Continua il momento magico del Kamarat di Renato Maggio che sbanca il campo del Serradifalco e conquista la vetta solitaria del girone A del campionato di Eccellenza.
Un vero e proprio miracolo quello dei biancazzurri del giovane presidente Carmelo Cigno, che si godono questo momento magico rimanendo con i piedi per terra, così come tiene a sottolineare il tecnico Maggio, che abbiamo incontrato per sentire gli umori e le aspettative.
– D – Mister Maggio, si sarebbe aspettato la sua squadra in vetta alla classifica dopo le prime 10 giornate di campionato?
– R – «Sinceramente no – afferma il tecnico – anche perché la mia squadra è stata costruita per ottenere una tranquilla salvezza ed è composta da tanti giovani, che ancora debbono maturare. Sono molto soddisfatto per quello che la squadra sta esprimendo a livello di gioco e non solo di risultati. Stiamo lavorando con grande spirito di gruppo e il segreto del Kamarat è la serenità e la consapevolezza di dare il massimo in ogni partita».

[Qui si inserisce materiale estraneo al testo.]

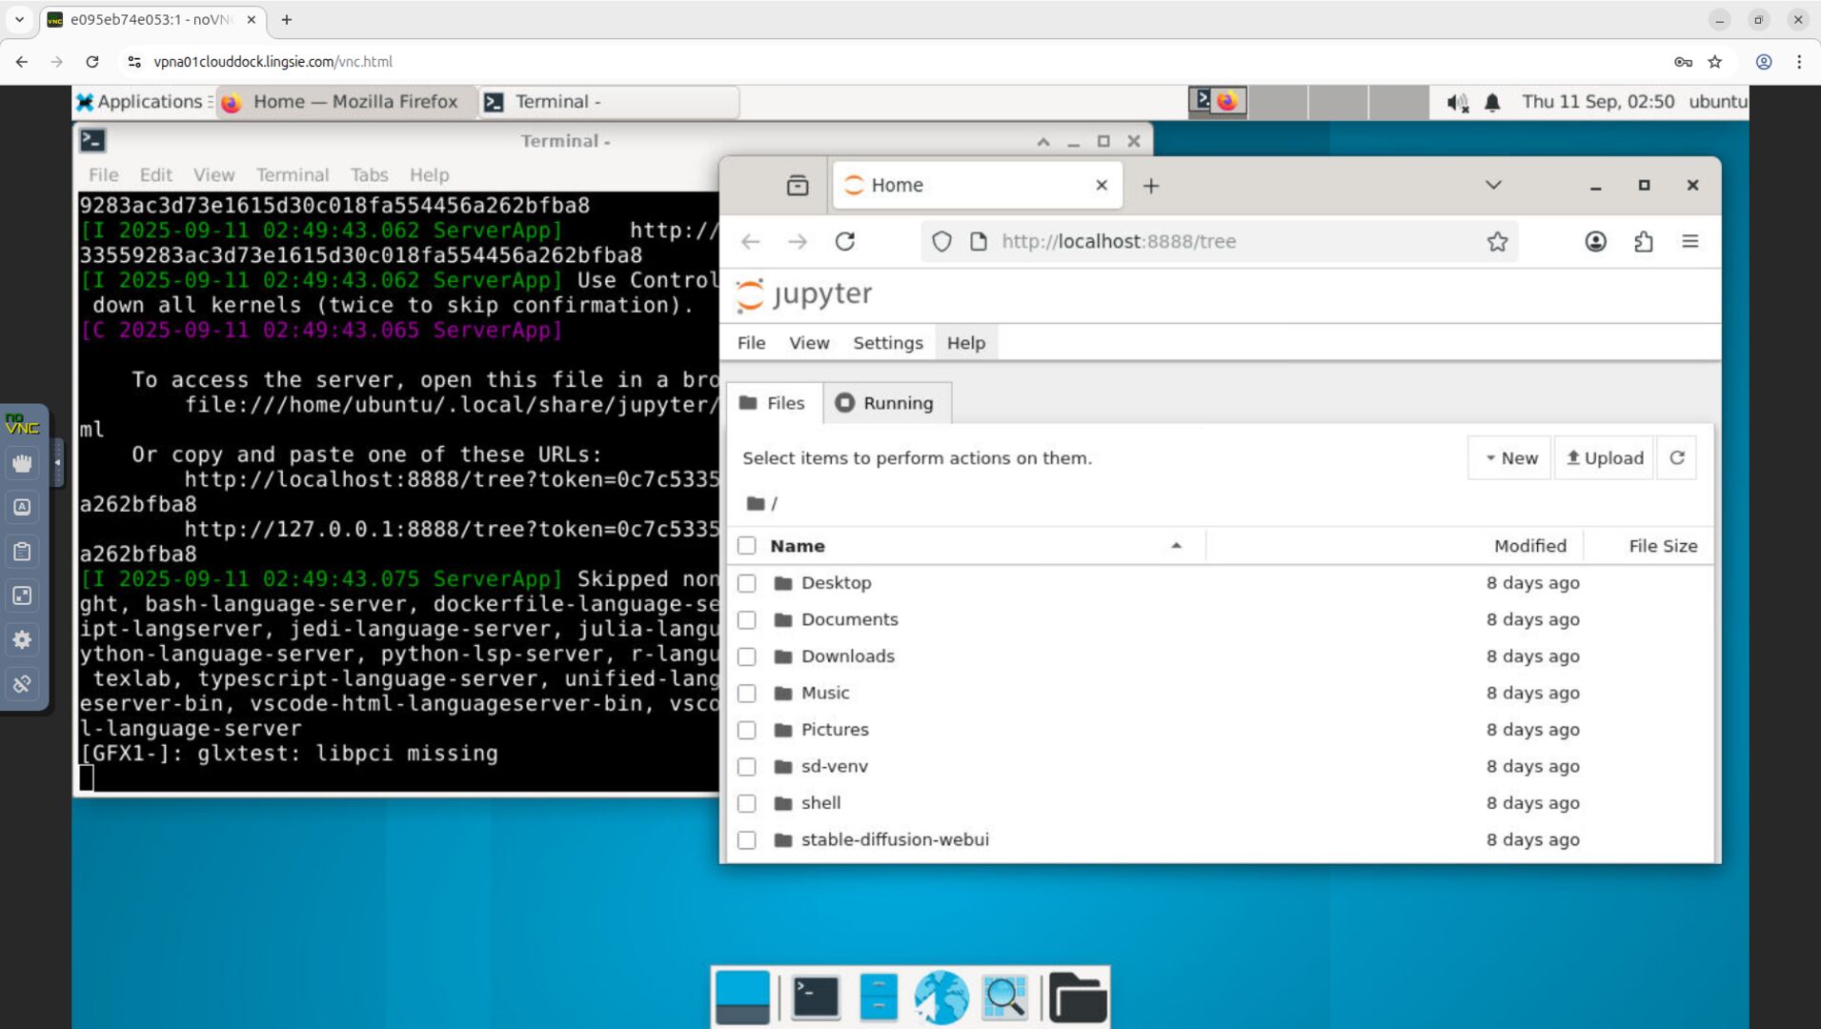
Task: Open the noVNC extra keys panel
Action: click(22, 506)
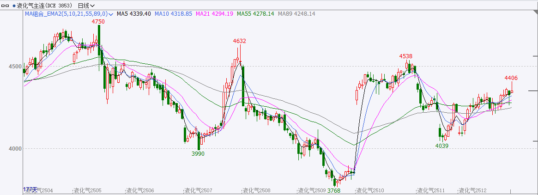The width and height of the screenshot is (538, 195).
Task: Click the 液化气2509 contract on time axis
Action: click(x=312, y=190)
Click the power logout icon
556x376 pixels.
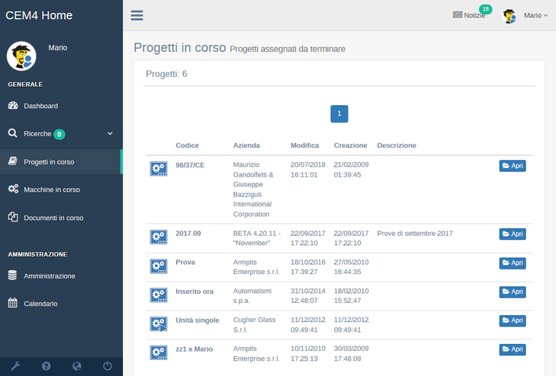(x=108, y=366)
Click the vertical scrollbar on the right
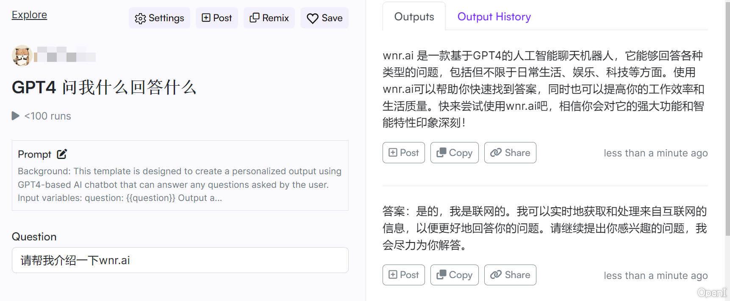730x301 pixels. pos(727,119)
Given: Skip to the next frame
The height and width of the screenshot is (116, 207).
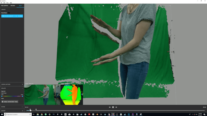Looking at the screenshot, I should point(116,107).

– D – Molti sapienti del calcio davano il suo Kamarat per spacciato.
– R – «In effetti è vero – risponde il buon Renato togliendosi qualche sassolino da entrambe le scarpe – le risposte nel calcio arrivano dal campo e questo significa, che i nomi, le velleità inutili e il volere dimostrare a tutti i costi di essere più bravi degli altri conta poco di fronte a tanta competenza e il credere nei giovani e nella loro crescita».
– D – Domenica al «Salaci» arriva il San Sebastiano, che partita si aspetta?
– R – «Dico e continuo a ripetere ai miei ragazzi che dobbiamo rimanere umili e affrontare ogni squadra con rispetto e la giusta determinazione, poi sarà sempre il campo il giudice insindacabile del risultato finale».
– D – In bocca al lupo al… Ferguson di Cammarata.
– R – «Crepi – dice con un bel sorriso Renato Maggio – e che la favola continui».
A svolgere un grande lavoro a livello societario il dirigente Filippo Lo Presti che cura la segreteria. Le maggiori soddisfazioni arrivano dai tanti ragazzini che compongono la rosa, anche questi sono frutto del lavoro e del grande coraggio di mister Maggio di metterli in campo con disinvoltura contro avversari di una certa esperienza.

I punti fermi nelle ultime gare sono stati i centrocampisti Barone, Hader e Margarini e il difensore Greco, classe 1995, e Mattia Lo Guasto, classe 1996, mentre a giro vengono utilizzati l’arcigno difensore Daniele Mangiapane e l’ottimo attaccante Pecorella, classe 1997.
Un vero e proprio serbatoio di juniores a cui fanno da chioccia il portiere Ilardi, i difensori Scrudato, Bonito e Fragapane, i centrocampisti Giacalone e Arnone e Azzarello e l’attaccante Davide Carioto rigenerato con il suo ritorno a Cammarata.